Diatomite, also known as Diatomaceous earth is a chalk-like, soft, friable, very fine-graded, siliceous sedimentary rock, usually light in colour (white if pure, commonly buff to grey in situ and rarely black). It is very finely porous (porosity 70-75%), very low in density (0.5-0.8 g/cm3) and is chemically inert in most liquids and gases. The typical chemical composition is 86% silica, 5% sodium, 3% magnesium and 2% iron. Our diatomite contains carbon, hence the colour being black, and It is common for our diatomite to contain up to 20% organic carbon, with the occasional report of organic carbon exceeding 40%.
Diatomite forms from an accumulation of amorphous hydrous silica cell walls of dead diatoms in both oceanic and fresh water. Diatoms are a type of single-cell aquatic plants (algae) which contain an internal, elaborate siliceous skeleton consisting of two frustules that vary in size. Diatomite “blooms” occurred several times a year and large blooms produced billions of individual diatoms. The diatoms died and their skeletons settled to the bottom of the water body. The diatoms accumulated over thousands of years, producing a thick layer called diatomite. The thickness of diatomite layers can vary from a few centimetres to hundreds of meters.
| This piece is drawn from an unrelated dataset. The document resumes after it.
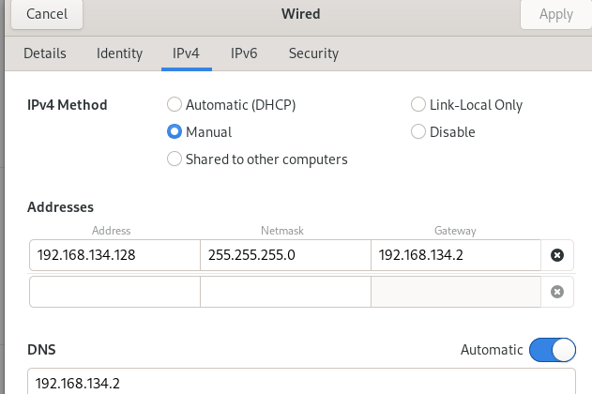Switch to the IPv6 tab

click(x=244, y=53)
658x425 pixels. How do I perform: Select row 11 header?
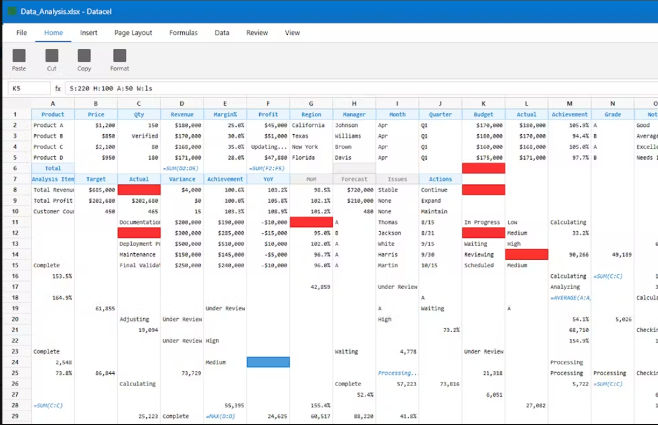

Diatomite has been successfully used as a soil ameliorant where it serves to reduce compaction and increase water and air permeation. It also increases plant available water, firms soggy soils, loosens hard to work soils, provides better drainage, aids in nutrient transfer and improves root growth. In other applications such as golf courses, and other landscaped areas it helps absorb and hold water, reducing the amount of water needed.